Babies versus science

Babies versus science

When your child has to go to hospital it is always hard - even when it is for the best

One blurry photo and four weeks later Joe was in hospital. With no idea about what was coming, he seemed very happy in the wobbly rattling hospital cot. Author provided

It is amazing how much can happen in a couple of months.

About 10 weeks ago my husband and I started to get the feeling that Joe was favouring his right eye. The more we looked the more we realised that he always had that eye higher than his left. He held toys in his right hand and would roll or sit in a way that allowed his head to stay tilted.

I mentioned something to a colleague at work who happened to be having lunch with a paediatric optometrist. A few days later little Joe was being tested. Unfortunately Joe was so determined to keep his head tilted on the side that it was impossible to test his eye properly. I was told that if I ever see his right eye roll upwards when he looks towards the left, then I should take him to see a specialist.

Over the next couple of days I tried every trick to get him to look in that direction, but it was obviously so unpleasant for him that he simply refused to look (or would roll on to his back so he could see the toy without having to move his eyes in that direction). Finally I found a toy sufficiently interesting to get his attention and I managed to take a quick photo while his head was tilted the opposite way.

Four weeks later he was having surgery.

Eyes

When I began writing this Babies vs Science column over three years ago, the brief was to cover issues that intersected my life as a mother and research scientist. I never expected these two aspects of my life to collide to the extent that they have with little baby Joe.

Since well before Joe’s birth I have been a little obsessed with my kid’s eyes. This is partly because my husband and his three siblings all have significant problems with their vision. But also because one of my primary areas of research is visual perception and my PhD supervisor, Professor Jack Pettigrew, did some of the earliest work looking at binocular vision.

Much of my own research has focused on the perceptual suppression that occurs when the images of the two eyes are misaligned. It turns out that if the brain can’t fuse the two images into a coherent percept, it simply suppresses one eye’s image.

You can do this in Binocular Rivalry experiments using mirrors or other tricks to present two different images to the two eyes. Such as using a piece of rolled up paper - as shown below.

You can experience binocular rivalry yourself. All you need is a piece of paper rolled into a tube.

It is a fantastic tool for consciousness research, because when people view binocular rivalry stimuli they will consciously experience one eye’s image while the other image is suppressed from awareness.

After a few seconds awareness will switch so that the previously suppressed image begins to dominate. If you are interested in how the brain generates a conscious experience these regular switches between consciousness and suppression offer an ideal insight into this process.

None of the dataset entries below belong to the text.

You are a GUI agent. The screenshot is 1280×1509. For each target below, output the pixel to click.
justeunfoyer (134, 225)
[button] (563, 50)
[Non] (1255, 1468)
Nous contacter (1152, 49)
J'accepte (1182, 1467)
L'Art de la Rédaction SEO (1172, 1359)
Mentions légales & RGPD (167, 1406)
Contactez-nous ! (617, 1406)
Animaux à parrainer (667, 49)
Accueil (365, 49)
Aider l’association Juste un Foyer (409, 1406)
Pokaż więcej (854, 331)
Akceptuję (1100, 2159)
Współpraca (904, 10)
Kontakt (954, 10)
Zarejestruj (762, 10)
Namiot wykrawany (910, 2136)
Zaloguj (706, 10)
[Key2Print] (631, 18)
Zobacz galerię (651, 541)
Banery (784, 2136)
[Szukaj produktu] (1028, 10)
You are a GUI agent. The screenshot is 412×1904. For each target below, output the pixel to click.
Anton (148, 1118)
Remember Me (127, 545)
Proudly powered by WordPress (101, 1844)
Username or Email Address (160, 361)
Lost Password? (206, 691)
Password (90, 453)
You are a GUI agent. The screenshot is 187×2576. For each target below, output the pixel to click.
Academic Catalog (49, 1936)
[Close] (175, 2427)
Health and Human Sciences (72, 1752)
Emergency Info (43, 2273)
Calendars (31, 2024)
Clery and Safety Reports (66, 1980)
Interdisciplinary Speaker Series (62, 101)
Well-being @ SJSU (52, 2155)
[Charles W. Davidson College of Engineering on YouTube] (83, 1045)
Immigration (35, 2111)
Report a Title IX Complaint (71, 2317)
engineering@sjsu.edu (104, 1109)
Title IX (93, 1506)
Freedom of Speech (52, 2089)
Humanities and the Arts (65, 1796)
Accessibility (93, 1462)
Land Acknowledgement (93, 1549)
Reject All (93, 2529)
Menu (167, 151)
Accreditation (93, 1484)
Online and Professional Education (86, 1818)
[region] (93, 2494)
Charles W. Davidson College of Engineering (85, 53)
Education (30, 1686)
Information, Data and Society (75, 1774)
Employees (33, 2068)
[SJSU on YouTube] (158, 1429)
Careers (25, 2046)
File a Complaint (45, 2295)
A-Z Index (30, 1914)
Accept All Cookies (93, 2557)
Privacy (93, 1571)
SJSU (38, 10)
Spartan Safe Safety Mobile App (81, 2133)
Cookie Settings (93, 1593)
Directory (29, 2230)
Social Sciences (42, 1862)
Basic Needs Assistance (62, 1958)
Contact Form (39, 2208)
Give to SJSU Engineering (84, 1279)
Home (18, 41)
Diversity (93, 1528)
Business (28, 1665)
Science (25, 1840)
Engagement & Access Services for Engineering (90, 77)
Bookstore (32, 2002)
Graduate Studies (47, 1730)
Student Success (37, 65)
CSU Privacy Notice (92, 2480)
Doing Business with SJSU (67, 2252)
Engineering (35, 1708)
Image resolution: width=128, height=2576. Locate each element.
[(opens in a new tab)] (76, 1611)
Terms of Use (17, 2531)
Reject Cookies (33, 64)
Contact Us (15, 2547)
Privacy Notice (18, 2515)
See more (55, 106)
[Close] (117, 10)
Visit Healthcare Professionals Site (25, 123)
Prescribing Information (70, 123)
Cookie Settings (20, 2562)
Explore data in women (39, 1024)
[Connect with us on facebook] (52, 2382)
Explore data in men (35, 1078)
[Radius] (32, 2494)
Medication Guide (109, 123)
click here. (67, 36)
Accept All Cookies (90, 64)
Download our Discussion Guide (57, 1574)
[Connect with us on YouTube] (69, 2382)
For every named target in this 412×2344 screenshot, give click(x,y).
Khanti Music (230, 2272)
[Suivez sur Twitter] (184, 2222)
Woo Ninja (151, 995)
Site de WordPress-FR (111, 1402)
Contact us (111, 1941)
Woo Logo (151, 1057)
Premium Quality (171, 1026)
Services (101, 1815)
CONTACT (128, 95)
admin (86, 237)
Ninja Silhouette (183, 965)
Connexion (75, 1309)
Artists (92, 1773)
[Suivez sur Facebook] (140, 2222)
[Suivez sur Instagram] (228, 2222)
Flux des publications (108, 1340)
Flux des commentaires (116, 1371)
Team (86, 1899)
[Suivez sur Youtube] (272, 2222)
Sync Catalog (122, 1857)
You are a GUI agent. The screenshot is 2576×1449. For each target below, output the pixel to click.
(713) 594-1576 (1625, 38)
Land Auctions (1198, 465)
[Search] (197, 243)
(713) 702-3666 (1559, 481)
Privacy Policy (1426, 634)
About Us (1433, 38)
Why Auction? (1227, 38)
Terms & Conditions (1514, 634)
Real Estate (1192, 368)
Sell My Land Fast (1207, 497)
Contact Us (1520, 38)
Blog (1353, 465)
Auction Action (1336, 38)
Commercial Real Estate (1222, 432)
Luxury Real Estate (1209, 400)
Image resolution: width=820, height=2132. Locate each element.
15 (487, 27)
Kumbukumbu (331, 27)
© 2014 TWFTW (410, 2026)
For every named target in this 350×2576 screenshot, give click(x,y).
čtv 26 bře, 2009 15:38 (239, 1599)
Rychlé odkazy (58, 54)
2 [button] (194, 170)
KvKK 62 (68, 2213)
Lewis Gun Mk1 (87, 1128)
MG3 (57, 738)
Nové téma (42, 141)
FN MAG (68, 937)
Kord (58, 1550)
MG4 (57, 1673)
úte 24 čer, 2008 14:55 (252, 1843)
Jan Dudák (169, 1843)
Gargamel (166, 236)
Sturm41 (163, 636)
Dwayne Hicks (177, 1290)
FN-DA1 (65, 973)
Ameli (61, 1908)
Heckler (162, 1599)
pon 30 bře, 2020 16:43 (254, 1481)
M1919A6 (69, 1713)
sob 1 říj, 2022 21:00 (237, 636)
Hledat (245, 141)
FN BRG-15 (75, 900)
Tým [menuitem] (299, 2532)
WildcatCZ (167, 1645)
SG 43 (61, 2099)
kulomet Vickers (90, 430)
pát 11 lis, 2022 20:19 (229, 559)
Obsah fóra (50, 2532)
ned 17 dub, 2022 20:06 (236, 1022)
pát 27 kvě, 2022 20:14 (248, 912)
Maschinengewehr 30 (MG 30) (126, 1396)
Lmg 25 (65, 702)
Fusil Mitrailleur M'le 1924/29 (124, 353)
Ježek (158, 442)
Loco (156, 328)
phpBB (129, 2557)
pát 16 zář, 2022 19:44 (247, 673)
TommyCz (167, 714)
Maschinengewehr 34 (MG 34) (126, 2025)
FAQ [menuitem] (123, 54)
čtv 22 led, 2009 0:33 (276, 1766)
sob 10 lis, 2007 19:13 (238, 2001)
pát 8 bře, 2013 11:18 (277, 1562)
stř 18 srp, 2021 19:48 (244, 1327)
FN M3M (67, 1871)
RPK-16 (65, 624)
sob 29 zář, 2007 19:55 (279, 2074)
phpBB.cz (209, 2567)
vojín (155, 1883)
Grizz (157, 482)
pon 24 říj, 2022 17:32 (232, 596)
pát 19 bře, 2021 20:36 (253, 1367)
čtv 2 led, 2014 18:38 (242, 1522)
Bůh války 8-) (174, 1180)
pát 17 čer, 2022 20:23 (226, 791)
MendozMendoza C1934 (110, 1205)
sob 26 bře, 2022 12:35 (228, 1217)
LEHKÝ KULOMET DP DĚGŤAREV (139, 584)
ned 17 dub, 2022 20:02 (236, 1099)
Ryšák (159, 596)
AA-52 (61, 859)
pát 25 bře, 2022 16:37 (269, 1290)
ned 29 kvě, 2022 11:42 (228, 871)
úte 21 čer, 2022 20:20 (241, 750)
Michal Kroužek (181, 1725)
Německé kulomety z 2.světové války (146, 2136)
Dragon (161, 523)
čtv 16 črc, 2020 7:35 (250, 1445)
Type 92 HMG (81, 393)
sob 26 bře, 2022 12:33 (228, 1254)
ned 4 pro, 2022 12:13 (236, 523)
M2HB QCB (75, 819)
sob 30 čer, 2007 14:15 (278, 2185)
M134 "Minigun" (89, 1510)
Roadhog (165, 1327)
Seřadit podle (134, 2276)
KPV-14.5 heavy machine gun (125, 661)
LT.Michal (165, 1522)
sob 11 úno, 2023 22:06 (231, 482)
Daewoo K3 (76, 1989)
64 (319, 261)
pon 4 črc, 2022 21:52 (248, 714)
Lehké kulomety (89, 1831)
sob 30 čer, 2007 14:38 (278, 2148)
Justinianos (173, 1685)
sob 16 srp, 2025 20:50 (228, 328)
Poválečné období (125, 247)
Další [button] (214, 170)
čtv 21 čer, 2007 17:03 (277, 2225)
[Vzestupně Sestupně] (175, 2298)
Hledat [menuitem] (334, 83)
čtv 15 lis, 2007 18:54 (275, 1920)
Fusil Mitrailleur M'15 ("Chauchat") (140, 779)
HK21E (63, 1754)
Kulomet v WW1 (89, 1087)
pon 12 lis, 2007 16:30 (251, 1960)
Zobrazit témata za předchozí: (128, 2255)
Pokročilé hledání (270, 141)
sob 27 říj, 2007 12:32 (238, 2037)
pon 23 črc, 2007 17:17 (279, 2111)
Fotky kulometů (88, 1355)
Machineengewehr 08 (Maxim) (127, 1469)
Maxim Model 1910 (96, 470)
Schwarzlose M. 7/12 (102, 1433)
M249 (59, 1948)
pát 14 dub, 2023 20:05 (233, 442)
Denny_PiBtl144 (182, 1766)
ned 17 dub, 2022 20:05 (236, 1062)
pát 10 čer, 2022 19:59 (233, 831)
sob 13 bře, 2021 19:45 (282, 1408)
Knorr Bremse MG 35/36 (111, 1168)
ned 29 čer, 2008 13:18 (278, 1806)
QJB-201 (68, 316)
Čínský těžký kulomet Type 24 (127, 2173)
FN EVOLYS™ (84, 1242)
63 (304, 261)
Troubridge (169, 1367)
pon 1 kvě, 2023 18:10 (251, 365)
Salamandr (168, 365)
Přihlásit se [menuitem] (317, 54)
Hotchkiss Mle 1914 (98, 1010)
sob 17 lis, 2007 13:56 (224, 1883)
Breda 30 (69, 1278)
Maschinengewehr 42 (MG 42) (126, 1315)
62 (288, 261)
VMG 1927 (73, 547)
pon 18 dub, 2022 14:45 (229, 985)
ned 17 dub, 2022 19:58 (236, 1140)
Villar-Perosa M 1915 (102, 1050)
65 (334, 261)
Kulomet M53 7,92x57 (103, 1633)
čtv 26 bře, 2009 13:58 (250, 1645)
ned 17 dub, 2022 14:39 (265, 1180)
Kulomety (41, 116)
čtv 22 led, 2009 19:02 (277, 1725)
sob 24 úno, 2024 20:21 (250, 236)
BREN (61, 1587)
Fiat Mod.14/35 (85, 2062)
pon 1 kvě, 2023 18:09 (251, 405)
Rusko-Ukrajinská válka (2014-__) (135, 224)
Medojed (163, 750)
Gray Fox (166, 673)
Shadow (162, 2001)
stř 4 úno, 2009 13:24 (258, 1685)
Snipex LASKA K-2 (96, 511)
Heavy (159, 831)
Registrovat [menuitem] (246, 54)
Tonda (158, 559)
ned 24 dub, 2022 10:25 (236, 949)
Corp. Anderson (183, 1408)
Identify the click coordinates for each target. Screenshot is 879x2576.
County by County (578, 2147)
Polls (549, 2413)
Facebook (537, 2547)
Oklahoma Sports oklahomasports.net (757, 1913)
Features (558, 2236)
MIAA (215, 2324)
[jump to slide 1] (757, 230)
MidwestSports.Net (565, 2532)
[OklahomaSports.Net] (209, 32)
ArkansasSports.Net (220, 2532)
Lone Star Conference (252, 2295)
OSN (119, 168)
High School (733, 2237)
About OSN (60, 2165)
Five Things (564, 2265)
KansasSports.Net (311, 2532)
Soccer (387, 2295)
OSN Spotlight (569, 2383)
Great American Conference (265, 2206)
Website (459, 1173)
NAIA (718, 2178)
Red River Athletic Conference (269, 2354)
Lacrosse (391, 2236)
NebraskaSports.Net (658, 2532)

Outside of the lab, this sort of suppression also happens if one eye is pointing in the wrong direction, or is impaired in some way and only able to provide the brain with an image that differs from the good eye. Under these conditions the brain simply suppresses the bad eye’s image –- permanently!

This is referred to as amblyopia, or “lazy eye”, and is often treated with patching, with the idea being that patching the good eye will force the bad eye to work harder and prevent its permanent suppression.

In Joe’s case his eye misalignment was considered very severe and a little more unusual because it would roll up rather than off to one side. So it was decided that surgery was needed and the sooner the better.

Hospital

In many respects we are extremely lucky; having to attend occasional graduate student supervision meetings at the Children’s hospital, I know how unfair life can be for some families. But it is still quite a lot to take in.

Even when you know the problem is comparatively minor, it is hard when it is your own child that needs to be fasted for hours and then held down while they struggle against the anaesthetist trying to put him to sleep.

In our case one thing that made things easier was the knowledge that surgery was 100% required. I have not been in this position before, but I was surprised how hard it is to overcome the instinct to prevent/reduce any pain and suffering experienced by your kids, even when you know with complete certainty that temporary pain will make things much better in the long run.

As an aside, I did wonder if this instinct underlies some parents’ reluctance to immunise their children despite the overwhelming evidence of the, sometimes life saving, benefit.

In our case it was clear Joe would likely lose function of his right eye without surgery, so even a risk of infection or potential damage to the eye was comparatively inconsequential.

It appears that the operation was a success. Although I have to admit I was not filled with optimism when the surgeon finally emerged from theatre and declared “I’ve never seen anything quite like that before!”

It turns out that not only was Joe’s eye muscle extremely week, it was also attached to the eye in the wrong place and only secured to the superficial layer of the eye, called Tenon’s capsule.

It is likely he will need more surgery down the track, and he has to wear a patch for an hour a day, but all things considered he is lucky that it was picked up quickly and he should retain most of the function in his eye.

And his siblings, Susie and Max, are ecstatic: their little baby brother has turned into a pirate!